Comparing prevention efficacy of acute mountain sickness between different medicines: a network meta-analysis

Tags: Poster
LIN Y1, Chen C*2
1Department of Pharmacy, Tainan Municipal Hospital (Managed by Show Chwan Medical Care Corporation), 2School of Pharmacy, Kaohsiung Medical University

Objectives: to compare the efficacy of different medicines in the prevention of acute mountain sickness (AMS).

Methods: we searched PubMed, Embase, Clinicalkey, and the Cochrane Library for randomized controlled trials ((RCT) Figure 1).
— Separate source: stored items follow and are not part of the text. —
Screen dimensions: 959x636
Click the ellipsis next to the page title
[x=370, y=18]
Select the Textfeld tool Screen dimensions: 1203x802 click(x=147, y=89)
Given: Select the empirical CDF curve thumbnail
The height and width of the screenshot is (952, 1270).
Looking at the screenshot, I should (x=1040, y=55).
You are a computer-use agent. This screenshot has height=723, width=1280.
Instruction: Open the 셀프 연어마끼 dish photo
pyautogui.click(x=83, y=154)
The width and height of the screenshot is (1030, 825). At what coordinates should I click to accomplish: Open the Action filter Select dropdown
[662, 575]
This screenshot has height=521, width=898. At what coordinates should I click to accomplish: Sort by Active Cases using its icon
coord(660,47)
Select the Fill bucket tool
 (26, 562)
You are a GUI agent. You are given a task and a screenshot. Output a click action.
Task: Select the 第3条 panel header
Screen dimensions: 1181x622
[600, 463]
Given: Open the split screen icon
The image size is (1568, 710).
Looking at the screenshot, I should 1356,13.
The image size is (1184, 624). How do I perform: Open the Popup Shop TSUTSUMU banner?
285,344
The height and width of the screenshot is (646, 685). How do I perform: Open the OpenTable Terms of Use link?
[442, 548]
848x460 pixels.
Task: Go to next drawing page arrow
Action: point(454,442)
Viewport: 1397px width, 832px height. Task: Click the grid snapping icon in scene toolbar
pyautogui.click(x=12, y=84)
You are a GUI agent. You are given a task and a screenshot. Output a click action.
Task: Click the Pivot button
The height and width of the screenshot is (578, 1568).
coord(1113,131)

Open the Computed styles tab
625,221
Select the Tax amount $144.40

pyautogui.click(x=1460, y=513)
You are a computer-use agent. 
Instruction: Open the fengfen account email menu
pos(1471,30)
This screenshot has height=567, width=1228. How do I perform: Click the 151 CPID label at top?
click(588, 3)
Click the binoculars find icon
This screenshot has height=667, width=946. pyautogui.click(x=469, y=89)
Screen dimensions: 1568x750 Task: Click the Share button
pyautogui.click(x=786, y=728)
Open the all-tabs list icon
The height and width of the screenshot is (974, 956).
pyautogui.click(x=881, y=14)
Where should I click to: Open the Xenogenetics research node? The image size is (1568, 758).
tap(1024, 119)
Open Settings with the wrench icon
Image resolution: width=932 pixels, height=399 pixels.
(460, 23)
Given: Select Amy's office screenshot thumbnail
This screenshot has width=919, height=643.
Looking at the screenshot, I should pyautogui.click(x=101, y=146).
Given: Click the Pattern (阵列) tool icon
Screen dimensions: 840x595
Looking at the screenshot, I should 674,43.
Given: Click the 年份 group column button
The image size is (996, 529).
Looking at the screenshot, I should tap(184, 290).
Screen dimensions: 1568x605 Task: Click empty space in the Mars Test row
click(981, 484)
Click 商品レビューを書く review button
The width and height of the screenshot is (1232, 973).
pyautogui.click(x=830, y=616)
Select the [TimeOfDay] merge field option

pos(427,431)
According to 2014 Wilderness Medical Society Practice Guidelines, inclusion criteria about the ascent profile in moderate-to-high risk for AMS were:

1) ascending from less than 1200 m to more than 2800 m in one day;

2) ascending more than 500 m per day at altitudes above 3000 m.

Study subjects were healthy adults aged 18 to 65 and had no history of AMS. We applied a Microsoft Excel-based tool called NetMetaXL, which provided an interface for conducting a Bayesian network meta-analysis with WinBUGS.

The main outcome measure was the incidence of AMS based on 2018 Lake Louise AMS score (Table 1). A total score of 3 or higher, in the presence of a headache, was considered diagnostic for AMS.

Results: we included five RCTs and 838 participants (Tables 2 to 3). In pairwise comparisons between eight arms (Figure 2), there was a trend of lower AMS incidence compared with placebo for: oral 125 mg acetazolamide twice daily (odds ratio (OR) 0.12, 95% credible interval (CRI) 0.02 to 0.51), inhaled 200 μg budesonide twice daily (OR 0.18, 95% CRI 0.06 to 0.43), oral 4 mg dexamethasone twice daily (OR 0.27, 95% CRI 0.08 to 0.86), oral 250 mg acetazolamide twice daily (OR 0.43, 95% CRI 0.21 to 0.89), oral 25 μg procaterol twice daily (OR 0.47, 95% CRI 0.14 to 1.63), inhaled 160 μg budesonide/4.5 μg formoterol twice daily (OR 0.49, 95% CRI 0.14 to 1.73). However, the study showed that oral 50 mg spironolactone twice daily does not prevent AMS (Table 4). There were no significant differences in AMS incidence between oral 125 mg acetazolamide twice daily and 250 mg acetazolamide twice daily (OR 0.27, 95% CRI 0.05 to 1.35). The surface under the cumulative ranking curve area (SUCRA, Figure 3) of eight arms showed that the best choice is oral 125 mg acetazolamide twice daily (0.8956), and the worst choice is oral 50 mg spironolactone twice daily (0.04243).

Conclusion: the standard medicines used to prevent AMS are acetazolamide and dexamethasone, however, other options such as ginkgo or ibuprofen can not be included in the study because of the criteria setting. Further studies and more people are required to decide which medicine, dose, and when to start is appropriate.